GitHub - iameminmammadov/Spark_Analysis_Taxi: A project that is focused on utilizing Spark on cloud (GCP Dataproc). This project is done as part of the collaboration between LHL and a startup in Toronto

Taxi Analysis using Spark Project

About The Project

This project has been created as part of my contract work with Lighthouse Labs: Canada's Leading Coding Bootcamp. This material has been created for a startup, located in Toronto, ON, as part of their effort to utilize various tools from machine learning/data science. This notebook among others would be used to onboard new members of a team.

Built Using

Here the tools that you will learn (I will teach you) in order to understand how this project works:

Getting Started with PySpark

Because we will be running PySpark on Google servers, there is no need to install or configure the Spark package. This source (https://medium.com/swlh/pyspark-on-macos-installation-and-use-31f84ca61400) is a pretty good tutorial.
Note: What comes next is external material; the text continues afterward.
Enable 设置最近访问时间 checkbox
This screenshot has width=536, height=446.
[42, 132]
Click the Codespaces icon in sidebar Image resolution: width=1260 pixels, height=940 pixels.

Getting Started with GCP Storage

We need to get and store data for future analysis. In order to store data, we will create a bucket. However, the name of the bucket is not that important. To create a bucket, the following stepts must be taken:

Create a bucket
Create a name
Skip other options
Create button on the bottom of the list

Once you create the bucket, we will need to get data inside of that bucket. First, we start with the actual NYC Taxi data: !curl -L https://s3.amazonaws.com/nyc-tlc/trip+data/yellow_tripdata_2019-01.csv | gsutil cp - gs://name_of_created_bucket/trip_data/yellow_tripdata_2019-01.csv !curl -L https://s3.amazonaws.com/nyc-tlc/trip+data/yellow_tripdata_2019-02.csv | gsutil cp - gs://name_of_created_bucket/trip_data/yellow_tripdata_2019-02.csv !curl -L https://s3.amazonaws.com/nyc-tlc/trip+data/yellow_tripdata_2019-03.csv | gsutil cp - gs://name_of_created_bucket/trip_data/yellow_tripdata_2019-03.csv !curl -L https://s3.amazonaws.com/nyc-tlc/trip+data/yellow_tripdata_2019-04.csv | gsutil cp - gs://name_of_created_bucket/trip_data/yellow_tripdata_2019-04.csv !curl -L https://s3.amazonaws.com/nyc-tlc/trip+data/yellow_tripdata_2019-05.csv | gsutil cp - gs://name_of_created_bucket/trip_data/yellow_tripdata_2019-05.csv !curl -L https://s3.amazonaws.com/nyc-tlc/trip+data/yellow_tripdata_2019-06.csv | gsutil cp - gs://name_of_created_bucket/trip_data/yellow_tripdata_2019-06.csv !curl -L https://s3.amazonaws.com/nyc-tlc/trip+data/yellow_tripdata_2019-07.csv | gsutil cp - gs://name_of_created_bucket/trip_data/yellow_tripdata_2019-07.csv !curl -L https://s3.amazonaws.com/nyc-tlc/trip+data/yellow_tripdata_2019-08.csv | gsutil cp - gs://name_of_created_bucket/trip_data/yellow_tripdata_2019-08.csv !curl -L https://s3.amazonaws.com/nyc-tlc/trip+data/yellow_tripdata_2019-09.csv | gsutil cp - gs://name_of_created_bucket/trip_data/yellow_tripdata_2019-09.csv !curl -L https://s3.amazonaws.com/nyc-tlc/trip+data/yellow_tripdata_2019-10.csv | gsutil cp - gs://name_of_created_bucket/trip_data/yellow_tripdata_2019-10.csv !curl -L https://s3.amazonaws.com/nyc-tlc/trip+data/yellow_tripdata_2019-11.csv | gsutil cp - gs://name_of_created_bucket/trip_data/yellow_tripdata_2019-11.csv !curl -L https://s3.amazonaws.com/nyc-tlc/trip+data/yellow_tripdata_2019-12.csv | gsutil cp - gs://name_of_created_bucket/trip_data/yellow_tripdata_2019-12.csv

In order to enhance our dataset, we will add data available as public datasets on GCP Big Query: !bq --location=US extract --compression GZIP 'bigquery-public-data:new_york_taxi_trips.tlc_yellow_trips_2019' gs://name_of_created_bucket/nyc_taxi_trips/nyc_taxi_2018-*.csv.gz !bq --location=US extract --compression GZIP 'bigquery-public-data:new_york_taxi_trips.taxi_zone_geom' gs://name_of_created_bucket/nyc_taxi_trips/nyc_taxi_zones-*.csv.gz !bq --location=US extract --compression GZIP 'bigquery-public-data:noaa_gsod.stations' gs://name_of_created_bucket/nyc_weather/noaa_stations-*.csv.gz !bq --location=US extract --compression GZIP 'bigquery-public-data:noaa_gsod.gsod2019' gs://name_of_created_bucket/nyc_weather/noaa_weather-*.csv.gz

Getting Started with GCP Dataproc

The main reason behind using GCP Dataproc and not AWS EMR is mainly due to billing policies. GCP allows to create and play with Hadoop clusters for free, while AWS does not allow to do so, and charges incurred during the usage of EMR could skyrocket.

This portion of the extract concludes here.